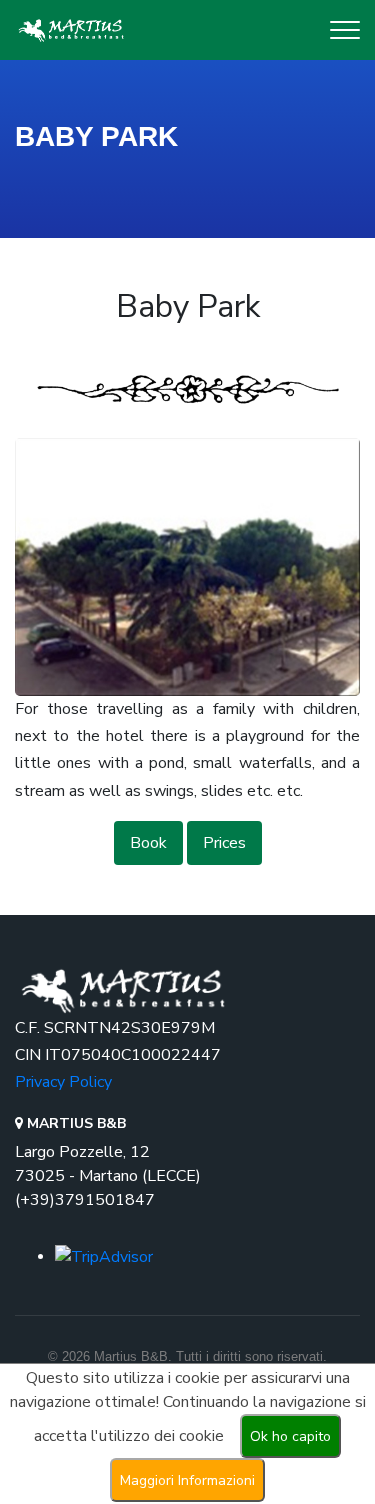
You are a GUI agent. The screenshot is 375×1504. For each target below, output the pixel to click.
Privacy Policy (63, 1082)
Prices (224, 843)
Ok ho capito (290, 1436)
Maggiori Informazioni (187, 1480)
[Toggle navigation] (345, 30)
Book (148, 843)
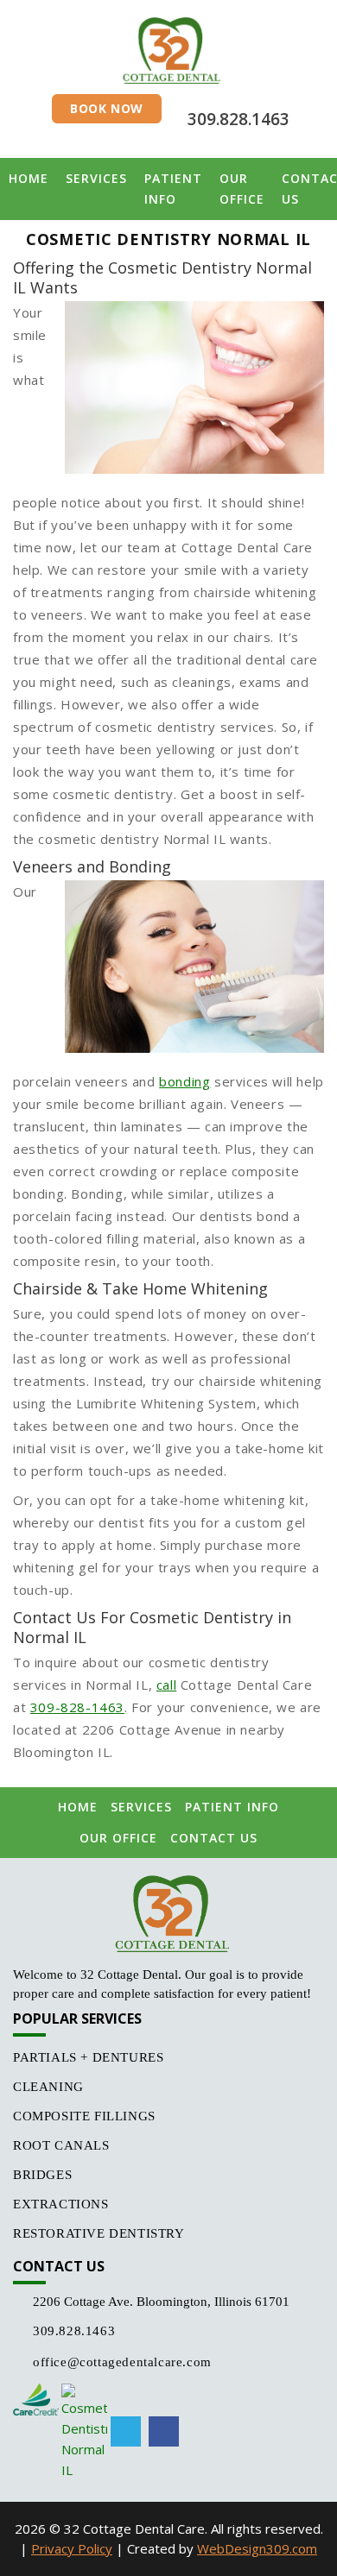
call (166, 1684)
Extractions (61, 2204)
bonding (184, 1081)
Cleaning (48, 2087)
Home (28, 178)
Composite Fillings (84, 2116)
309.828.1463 (238, 119)
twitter (126, 2431)
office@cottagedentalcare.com (122, 2362)
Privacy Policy (71, 2548)
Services (96, 178)
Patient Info (173, 188)
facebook (164, 2431)
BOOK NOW (106, 108)
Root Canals (61, 2145)
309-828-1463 (77, 1707)
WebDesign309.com (257, 2548)
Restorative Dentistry (99, 2233)
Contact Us (214, 1838)
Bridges (42, 2175)
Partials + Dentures (88, 2057)
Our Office (241, 188)
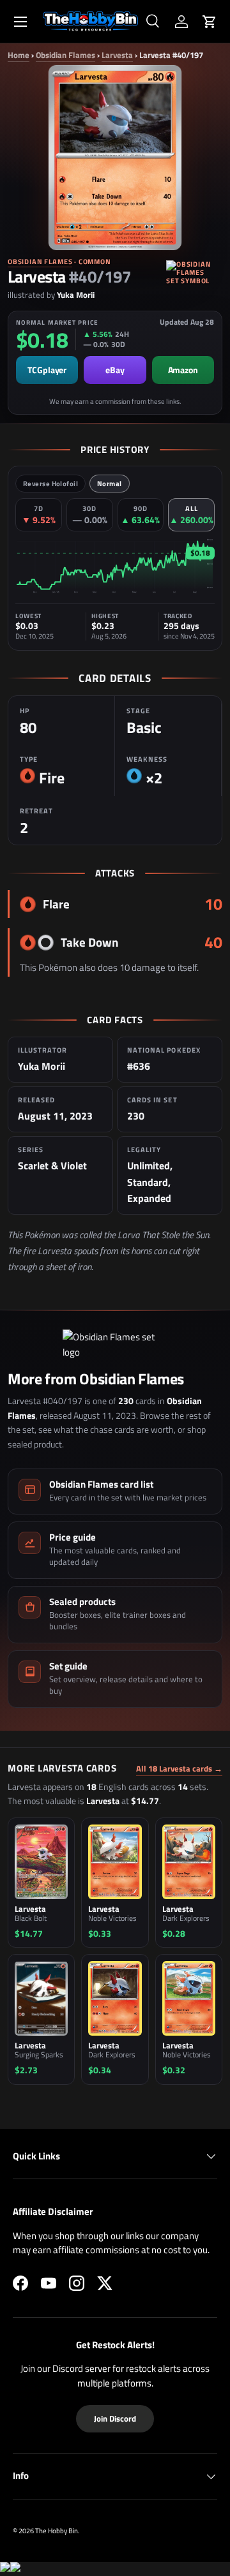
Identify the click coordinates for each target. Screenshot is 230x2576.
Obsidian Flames (65, 54)
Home (18, 54)
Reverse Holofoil (50, 483)
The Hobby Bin (56, 2530)
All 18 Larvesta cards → (179, 1769)
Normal (109, 483)
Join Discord (115, 2418)
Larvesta (117, 54)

Task goal: Wording must stay exact. Give again the lines from the line with "WebDesign309.com (257, 2548)" through the last line of the listing, both ends included, without pictures.

Exercise response:
WebDesign309.com (257, 2548)
Restorative Dentistry (99, 2233)
Contact Us (214, 1838)
Bridges (42, 2175)
Partials + Dentures (88, 2057)
Our Office (241, 188)
Identify the click coordinates for each target. Screenshot is 230x2576.
Obsidian Flames (65, 54)
Home (18, 54)
Reverse Holofoil (50, 483)
The Hobby Bin (56, 2530)
All 18 Larvesta cards → (179, 1769)
Normal (109, 483)
Join Discord (115, 2418)
Larvesta (117, 54)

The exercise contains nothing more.